Wednesday, May 26, 2010

Past

You may remember that at the weekend I came home from my mother's house with lots of photos. In fact hundreds if not thousands of them in three suitcases and a couple of boxes. Today I pretty much sorted through just one of the suitcases - ruthlessly ditching a couple of armfuls but still left with over a hundred individual photographs that are now arranged in family distribution piles on our dining room table.

The discarding process was sad but necessary. Photos of mum's holidays in various places - Jamaica, Malta, Turkey, Canada, Majorca - holiday friends, harbour scenes, apartment blocks, swimming pools, belly dancers. She was very evidently amateurish behind the camera. Photos of village events at the school, the sports club, the Women's Institute. Photos of various people I didn't know - weddings, babies, banquets. All gone - now jumbled in a big blue "Sakis" menswear bag ready for the recycling bin.

Amongst all these photos - the snapped evidence of a lifetime ceased - there were occasional pictures of my brilliant father, Philip, who was heart attacked to death in September 1979 though it really does seem like yesterday. In my early twenties he was my best friend - I am sure he saw the image of himself in me - and I still miss him. I feel quite sad that he wasn't at our wedding and never got to meet the grandchildren Shirley and I produced too late for him to know.

But those three paragraphs above are all just preamble. The main purpose of this post is simply to share with you two photographs I found in the first suitcase. They were taken on October 24th 1981 - our wedding day. Location - St Martin's Parish Church in Owston Ferry, Lincolnshire.
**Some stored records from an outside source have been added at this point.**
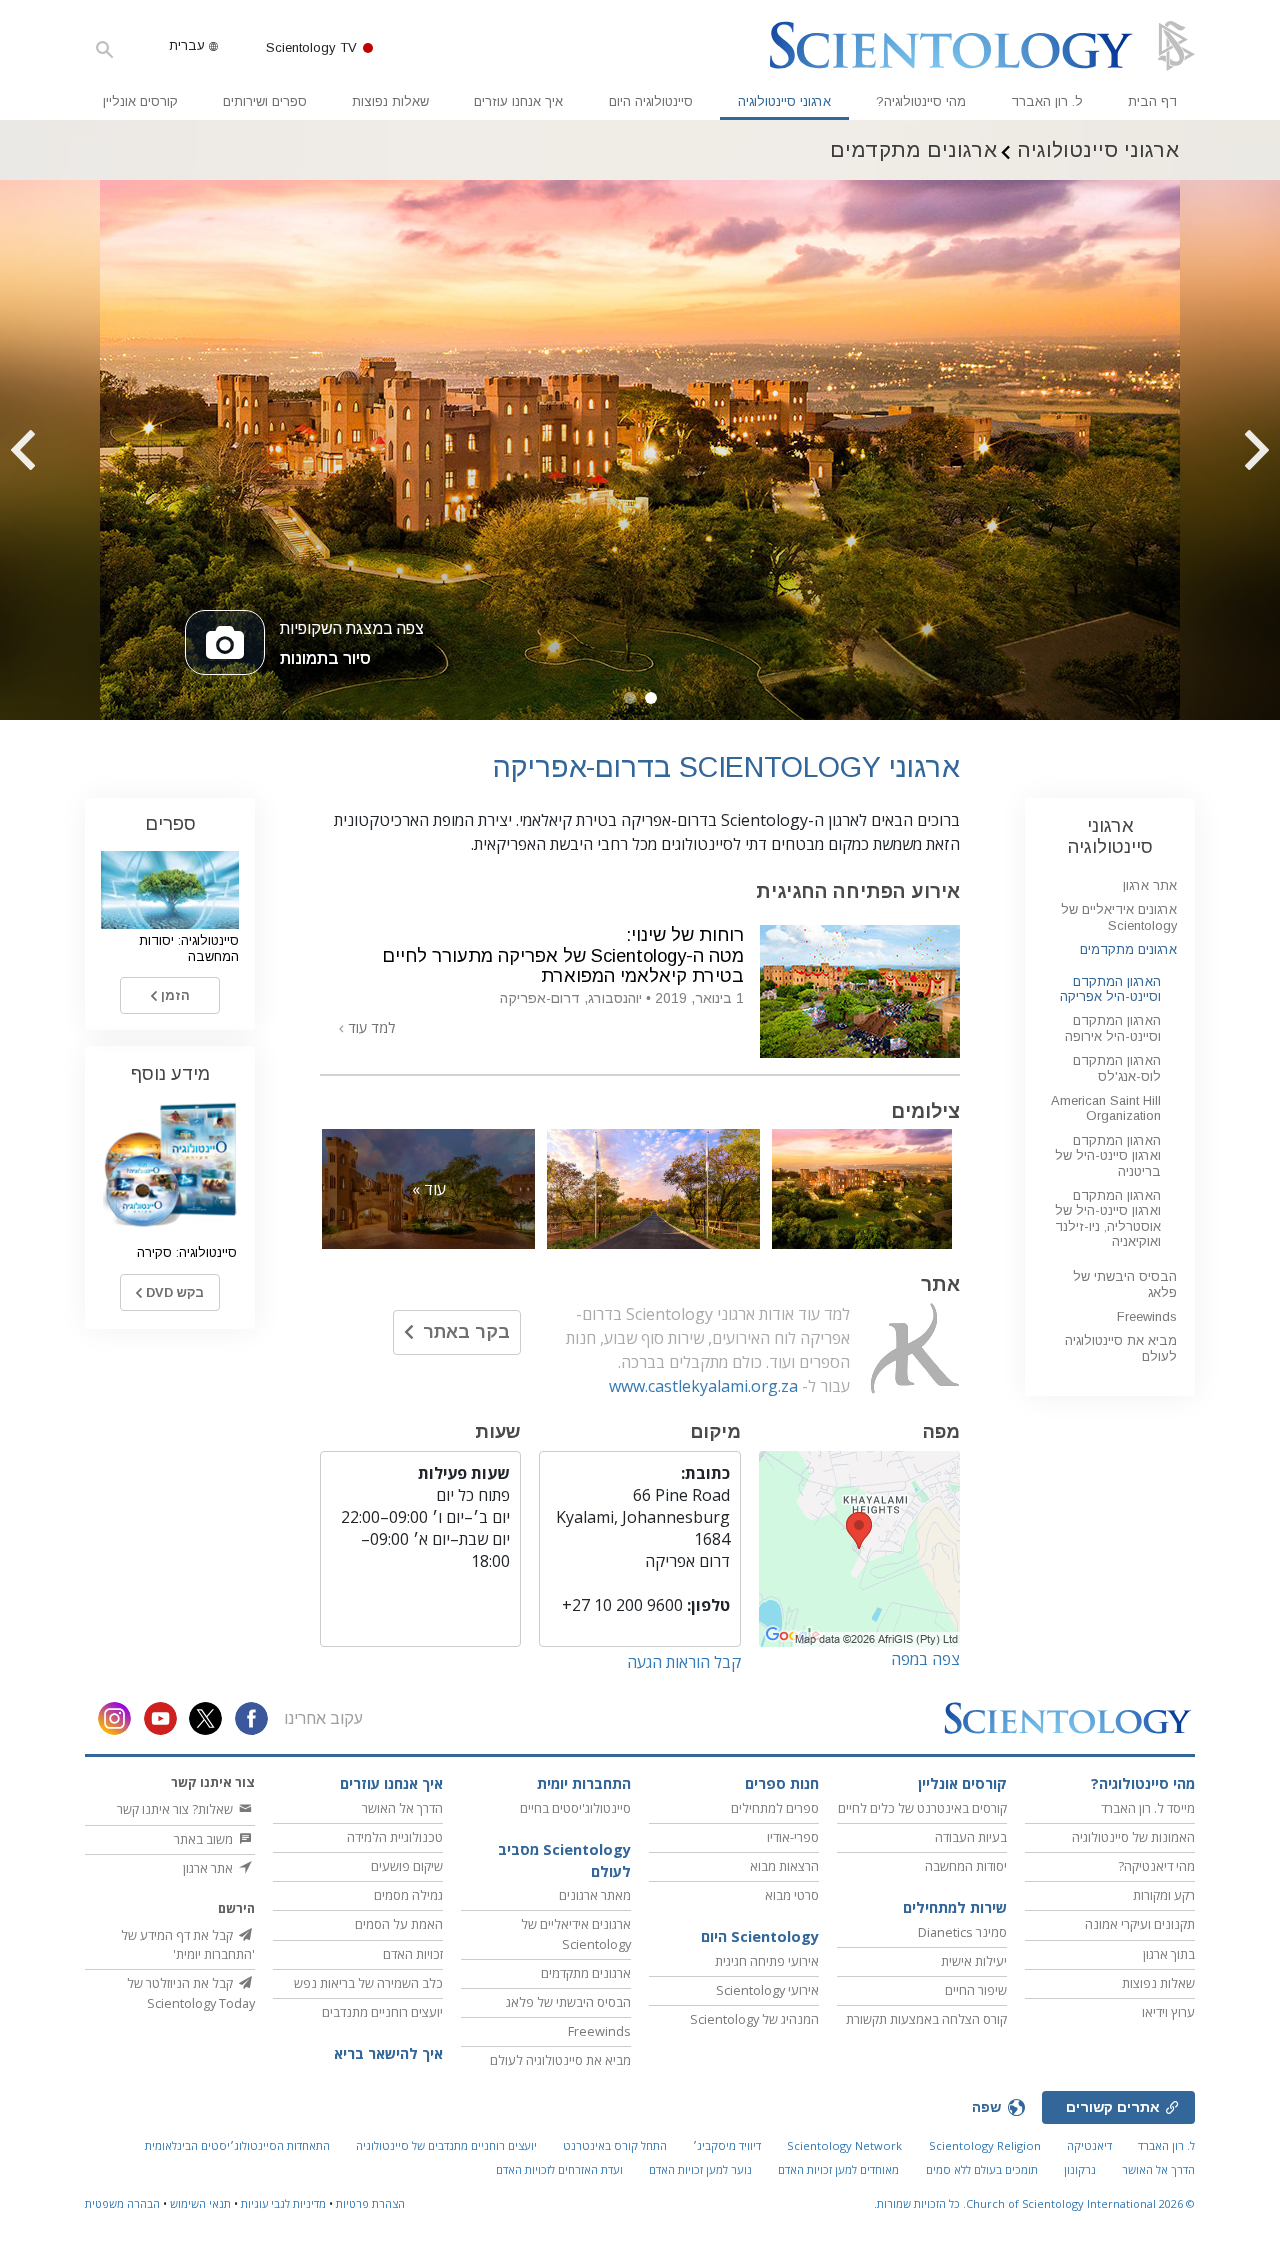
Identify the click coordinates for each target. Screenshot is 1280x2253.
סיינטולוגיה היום (651, 101)
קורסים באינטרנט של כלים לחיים (922, 1808)
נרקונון (1080, 2169)
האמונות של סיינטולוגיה (1133, 1837)
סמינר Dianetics (962, 1932)
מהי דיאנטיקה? (1156, 1866)
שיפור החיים (976, 1990)
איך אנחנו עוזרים (518, 101)
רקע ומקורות (1164, 1895)
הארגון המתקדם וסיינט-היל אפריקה (1110, 989)
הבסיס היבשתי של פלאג (568, 2002)
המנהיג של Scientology (754, 2019)
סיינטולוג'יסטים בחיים (575, 1808)
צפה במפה (925, 1659)
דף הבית (1152, 101)
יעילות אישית (974, 1961)
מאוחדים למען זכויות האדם (838, 2169)
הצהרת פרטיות (370, 2203)
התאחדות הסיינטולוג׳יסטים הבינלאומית (237, 2145)
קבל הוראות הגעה (684, 1662)
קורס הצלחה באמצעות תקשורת (926, 2019)
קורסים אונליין (140, 101)
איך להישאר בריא (388, 2053)
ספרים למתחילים (775, 1808)
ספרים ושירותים (265, 101)
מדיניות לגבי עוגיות (283, 2203)
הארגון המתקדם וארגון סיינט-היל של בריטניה (1108, 1156)
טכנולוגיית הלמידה (395, 1837)
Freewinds (1147, 1316)
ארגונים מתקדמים (1128, 949)
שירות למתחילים (955, 1907)
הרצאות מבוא (784, 1866)
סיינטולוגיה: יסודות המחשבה (189, 948)
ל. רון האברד (1047, 101)
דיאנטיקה (1089, 2145)
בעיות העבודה (971, 1837)
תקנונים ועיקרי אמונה (1140, 1924)
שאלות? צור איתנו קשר (176, 1809)
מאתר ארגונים (595, 1895)
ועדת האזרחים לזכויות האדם (559, 2169)
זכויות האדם (413, 1954)
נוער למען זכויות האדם (700, 2169)
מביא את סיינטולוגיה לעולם (560, 2060)
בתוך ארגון (1169, 1954)
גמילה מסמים (408, 1895)
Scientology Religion (985, 2145)
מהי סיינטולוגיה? (921, 101)
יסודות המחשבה (966, 1866)
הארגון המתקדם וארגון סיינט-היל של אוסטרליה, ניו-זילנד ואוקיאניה (1108, 1218)
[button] (651, 698)
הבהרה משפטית (122, 2203)
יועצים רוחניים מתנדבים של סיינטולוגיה (446, 2145)
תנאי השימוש (200, 2203)
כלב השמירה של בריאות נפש (368, 1983)
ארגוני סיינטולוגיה (784, 101)
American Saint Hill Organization (1106, 1108)
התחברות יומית (584, 1783)
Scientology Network (844, 2145)
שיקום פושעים (407, 1866)
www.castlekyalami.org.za (703, 1386)
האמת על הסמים (399, 1924)
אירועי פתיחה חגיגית (767, 1961)
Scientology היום (760, 1936)
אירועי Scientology (767, 1990)
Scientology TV (311, 47)
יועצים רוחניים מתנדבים (382, 2012)
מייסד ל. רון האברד (1148, 1808)
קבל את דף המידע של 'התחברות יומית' (188, 1944)
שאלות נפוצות (390, 101)
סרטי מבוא (792, 1895)
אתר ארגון (1150, 885)
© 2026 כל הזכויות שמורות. (1034, 2203)
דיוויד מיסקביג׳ (727, 2145)
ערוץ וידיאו (1168, 2012)
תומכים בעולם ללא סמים (982, 2169)
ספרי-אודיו (793, 1837)
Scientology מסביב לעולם (564, 1860)
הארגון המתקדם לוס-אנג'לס (1117, 1068)
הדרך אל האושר (402, 1808)
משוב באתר (205, 1839)
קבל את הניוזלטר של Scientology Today (191, 1992)
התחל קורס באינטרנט (615, 2145)
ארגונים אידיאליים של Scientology (1119, 917)
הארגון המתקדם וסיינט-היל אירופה (1113, 1028)
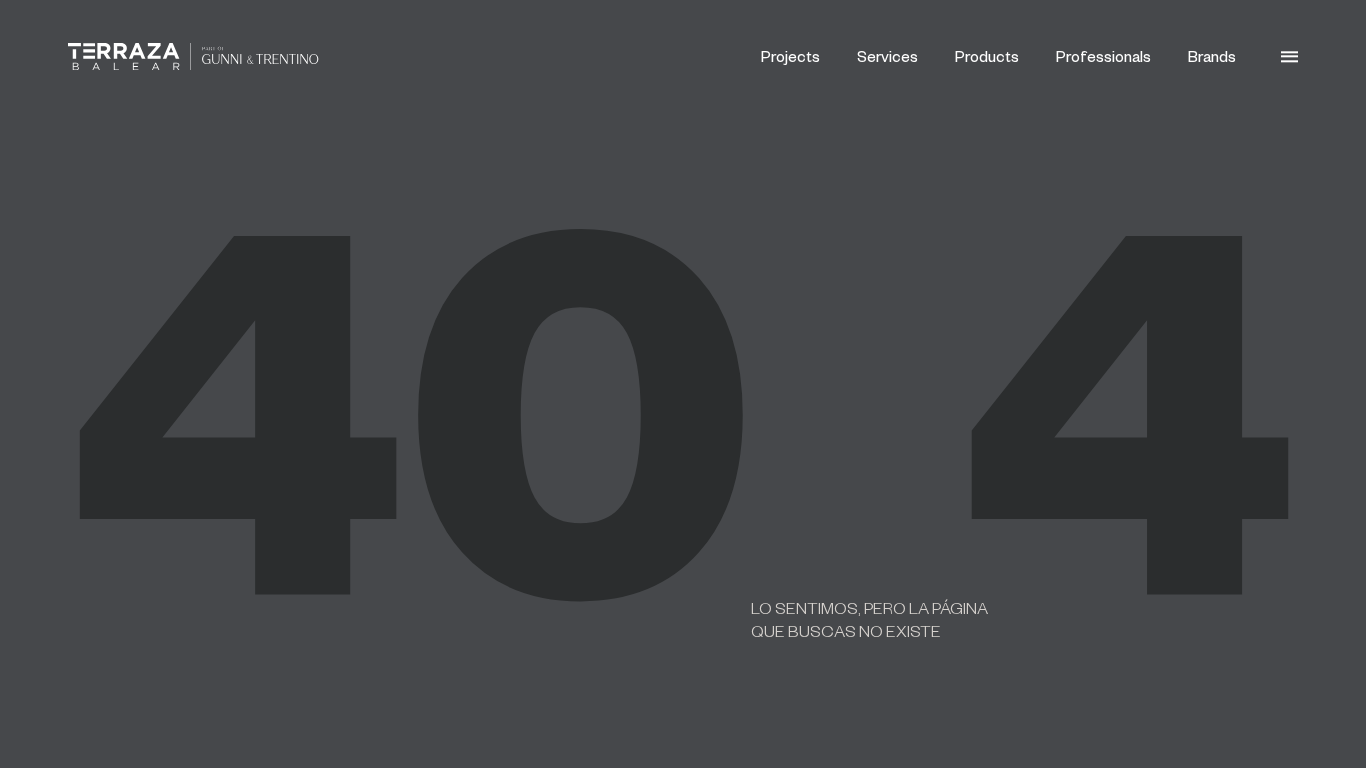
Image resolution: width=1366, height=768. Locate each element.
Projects (790, 56)
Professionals (1103, 56)
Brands (1212, 56)
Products (987, 56)
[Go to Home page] (193, 56)
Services (887, 56)
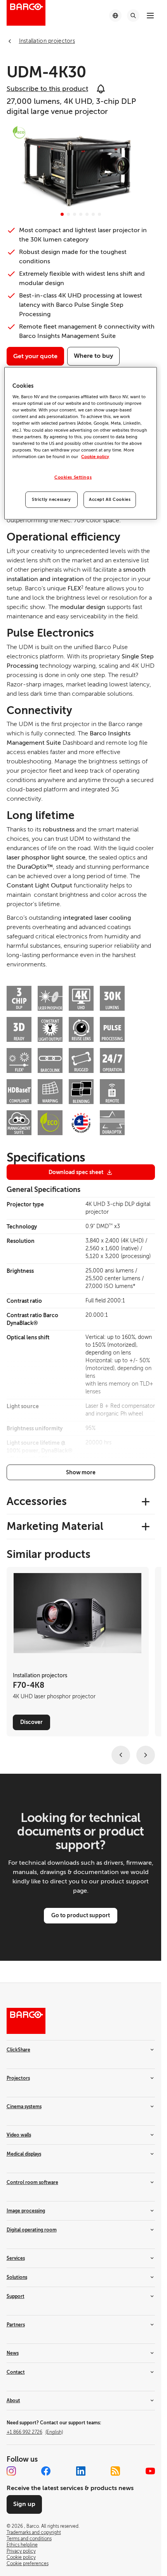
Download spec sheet (76, 1172)
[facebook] (45, 2471)
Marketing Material (55, 1526)
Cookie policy (95, 456)
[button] (62, 214)
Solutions (17, 2277)
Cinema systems (24, 2106)
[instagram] (11, 2471)
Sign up (24, 2504)
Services (16, 2258)
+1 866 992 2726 (35, 2432)
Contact (16, 2372)
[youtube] (150, 2471)
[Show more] (81, 1472)
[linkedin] (80, 2471)
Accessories (37, 1501)
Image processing (26, 2211)
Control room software (32, 2182)
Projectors (18, 2078)
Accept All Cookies (109, 499)
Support (15, 2296)
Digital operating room (32, 2230)
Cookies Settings (73, 477)
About (13, 2400)
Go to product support (80, 1915)
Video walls (19, 2135)
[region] (80, 443)
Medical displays (24, 2154)
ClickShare (18, 2050)
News (13, 2353)
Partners (16, 2325)
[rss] (115, 2471)
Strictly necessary (51, 499)
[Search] (133, 15)
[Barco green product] (19, 132)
In the first photo, moving from left to right there's Simon, my younger brother and best man, my Nana - Phyllis Morris who died in 1988, Mum, me and Shirley, Shirley's mum Winnie who passed away in 2008, Shirley's grandma Minnie Anderson and also my father-in-law Charlie who succumbed to cancer in 2000 and finally Carolyn, Shirley's sister and maid of honour.
Taken a few minutes later, there's me and Shirley with my three bearded brothers. To the right there's Paul of the Irish fiddle in County Clare and Robin of the motorbikes and French gites - way down south near the Pyrenees. Time marches on. How shall we meet tomorrow?